Maybe, just maybe, the computer will not look like a computer in the future. Maybe it will be made of light. Wouldn’t that be something.
Virtual Reality (VR) is typically understood as a fully simulated reality, where the device renders every pixel and blocks out stray photons to maintain the illusion. Augmented Reality (AR) and Mixed Reality (MR) are currently understood as hybrid simulated devices, allowing the user to see through a pair of glasses that shows photons from the real world and overlay only parts of the view. Apple Vision Pro and Meta Quest are VR, whereas Google Glass, Microsoft Hololens and Meta Ray-Bans are AR. Regardless of display technology they all require the user to put a computer on her face to experience spatial computing. In contrast projection mapping doesn’t.
I’m not sure how feasible going all in on paper is. Abstracting away the computer code has wonderful benefits. Going back to actual paper files and folders seems like an unnecessary step backwards. But I applaud the raw dedication to the idea of making computer code communal and being able to spatially view the code outside any kind of hardware.

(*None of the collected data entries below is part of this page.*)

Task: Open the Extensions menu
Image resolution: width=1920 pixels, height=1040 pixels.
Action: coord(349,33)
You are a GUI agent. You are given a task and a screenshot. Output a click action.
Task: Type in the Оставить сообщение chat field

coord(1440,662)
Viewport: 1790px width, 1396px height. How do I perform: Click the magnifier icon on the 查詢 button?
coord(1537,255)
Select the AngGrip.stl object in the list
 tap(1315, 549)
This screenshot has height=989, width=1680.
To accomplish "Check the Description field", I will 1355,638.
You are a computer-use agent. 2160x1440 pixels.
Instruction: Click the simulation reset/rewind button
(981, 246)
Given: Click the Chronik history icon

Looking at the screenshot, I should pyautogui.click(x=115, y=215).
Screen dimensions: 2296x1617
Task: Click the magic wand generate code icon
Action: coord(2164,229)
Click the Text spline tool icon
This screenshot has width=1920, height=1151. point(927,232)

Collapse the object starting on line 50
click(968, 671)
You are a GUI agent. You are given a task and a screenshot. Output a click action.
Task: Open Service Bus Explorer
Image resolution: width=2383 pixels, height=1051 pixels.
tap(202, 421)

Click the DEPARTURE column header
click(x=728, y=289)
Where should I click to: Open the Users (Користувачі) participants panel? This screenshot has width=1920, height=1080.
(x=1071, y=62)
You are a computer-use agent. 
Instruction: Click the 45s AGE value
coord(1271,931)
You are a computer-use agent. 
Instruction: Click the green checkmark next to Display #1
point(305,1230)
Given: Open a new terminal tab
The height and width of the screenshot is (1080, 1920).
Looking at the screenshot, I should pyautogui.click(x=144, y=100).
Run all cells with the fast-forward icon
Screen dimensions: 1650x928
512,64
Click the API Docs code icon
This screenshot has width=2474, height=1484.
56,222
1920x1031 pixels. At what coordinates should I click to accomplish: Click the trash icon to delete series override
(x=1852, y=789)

Understanding audio as a robust interface modality is outside the scope of this essay. But suffice to say that describing abstract qualities or positions in 3D space using audio only, feels a bit like the game “pin the donkey”, where children, struggling blindfolded, try to pin a tail to a paper donkey. Close but not exactly. We simply don’t have the elaborate vocabulary to describe all the qualia we can perceive and imagine. I’d argue that once the audio latency is low enough (<800ms) and nuanced AI comprehension is robust enough (how about a humor setting?), voice as a modality will become much more dominant. And then there’s the cultural aspect. Far from all cultures like to be loud. Many Asian and Northern European cultures find it rude to talk in public, let alone have a speaker blasting in public. From this perspective the a screen made of ligth does make sense.